評議会の懐刀【闇に輝く射手】により妻子を押さえられたモララーは降服し、首をはねられたのである。
(,,^Д^)。oO(【勝利の剣】と呼ばれたモララー公も…俺と同じという訳か)
愛する者を人質に取られ、道を断たれた。
ニイト公の無念や如何なる物であっただろう。
しかし、タカラは生きねばならなかった。
奪われた者を。
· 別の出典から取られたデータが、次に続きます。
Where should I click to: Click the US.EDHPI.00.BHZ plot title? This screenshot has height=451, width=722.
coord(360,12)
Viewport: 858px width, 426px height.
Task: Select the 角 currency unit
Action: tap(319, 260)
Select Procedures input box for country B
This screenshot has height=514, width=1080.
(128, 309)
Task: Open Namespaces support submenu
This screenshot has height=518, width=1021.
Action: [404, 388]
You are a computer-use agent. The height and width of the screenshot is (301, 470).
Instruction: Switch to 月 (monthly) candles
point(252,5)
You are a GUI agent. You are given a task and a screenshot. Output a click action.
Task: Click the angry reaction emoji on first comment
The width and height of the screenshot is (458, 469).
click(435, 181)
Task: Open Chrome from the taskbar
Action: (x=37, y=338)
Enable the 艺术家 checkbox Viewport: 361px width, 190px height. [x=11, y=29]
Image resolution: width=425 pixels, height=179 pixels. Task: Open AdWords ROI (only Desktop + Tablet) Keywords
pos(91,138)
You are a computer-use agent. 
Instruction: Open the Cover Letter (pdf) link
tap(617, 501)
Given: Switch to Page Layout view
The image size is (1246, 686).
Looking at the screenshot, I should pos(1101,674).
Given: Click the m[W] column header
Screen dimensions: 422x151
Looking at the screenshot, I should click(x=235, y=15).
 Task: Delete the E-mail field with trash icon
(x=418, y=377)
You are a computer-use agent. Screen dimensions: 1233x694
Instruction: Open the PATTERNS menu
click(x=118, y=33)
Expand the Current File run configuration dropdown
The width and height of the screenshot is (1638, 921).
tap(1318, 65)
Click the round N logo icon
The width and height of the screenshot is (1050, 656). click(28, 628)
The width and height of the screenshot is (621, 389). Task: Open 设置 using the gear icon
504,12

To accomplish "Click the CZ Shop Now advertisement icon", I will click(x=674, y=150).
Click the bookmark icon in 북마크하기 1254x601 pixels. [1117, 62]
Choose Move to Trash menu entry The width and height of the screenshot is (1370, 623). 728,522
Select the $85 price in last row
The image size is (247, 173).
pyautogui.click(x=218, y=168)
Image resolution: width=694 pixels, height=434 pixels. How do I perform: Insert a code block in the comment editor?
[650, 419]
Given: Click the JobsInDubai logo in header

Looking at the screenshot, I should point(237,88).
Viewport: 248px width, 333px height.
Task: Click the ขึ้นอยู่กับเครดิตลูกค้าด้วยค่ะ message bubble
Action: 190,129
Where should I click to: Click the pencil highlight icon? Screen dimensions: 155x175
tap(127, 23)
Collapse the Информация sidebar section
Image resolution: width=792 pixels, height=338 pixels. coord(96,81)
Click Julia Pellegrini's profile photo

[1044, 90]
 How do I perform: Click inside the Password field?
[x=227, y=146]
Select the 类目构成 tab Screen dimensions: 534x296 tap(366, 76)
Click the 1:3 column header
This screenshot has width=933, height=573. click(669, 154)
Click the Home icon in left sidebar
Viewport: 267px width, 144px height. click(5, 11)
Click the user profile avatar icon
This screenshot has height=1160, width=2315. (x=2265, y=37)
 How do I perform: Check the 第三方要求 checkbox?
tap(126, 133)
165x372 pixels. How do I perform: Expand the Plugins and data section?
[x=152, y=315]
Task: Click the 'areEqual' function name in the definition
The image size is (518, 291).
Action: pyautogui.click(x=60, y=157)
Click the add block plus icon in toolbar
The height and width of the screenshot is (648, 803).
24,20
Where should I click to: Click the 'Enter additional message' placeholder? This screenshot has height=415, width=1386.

護るべき者を再びその手の中に抱きしめる為に。
そして彼は彼のあるべき場所に帰還する。
そして。
そして。
(,,^Д^)『あ…あ……あああああああああああああああああ……』
そこにはもう何も無かった。
- 41: 以下、名無しにかわりましてVIPがお送りします。 :2008/05/22(木) 05:22:00.07 ID:stEQpnSV0
- 彼を出迎えたのは、かつて彼の家族が暮らす家を支えてくれた柱や梁。
ただしそれは黒く炭化していて、慎ましくも暖かい毎日を過ごした家はそこには無い。
隣接する家にまで被害を及ぼした火災跡地を前にタカラは呆然と立ち尽くした。
(街゚−゚)『半月ほど前でしたか……奥方は「操を守れなかった罪を死んで詫びる」と叫ぶや
家に油を撒き火を放ったのです』
(,,^Д^)『……』
街人の声は彼の耳には入らない。
タカラはフラフラと未だ大地すら黒ずんだ【家】にあがりこむ。
そうして、彼が拾い上げた物。
━━━━━それは煤で黒く汚れた陶製のアヒルの首。
(,, Д )『……』
なんで。
なんで。なんで。
なんで。なんで。なんで。
(,,^Д^)『うわぁぁぁぁぁぁぁぁぁぁぁぁぁぁぁぁぁぁぁぁぁぁっ!!!!!!!』
男の絶叫が。
あの日の少女の泣き声にように、いつまでも響いていた。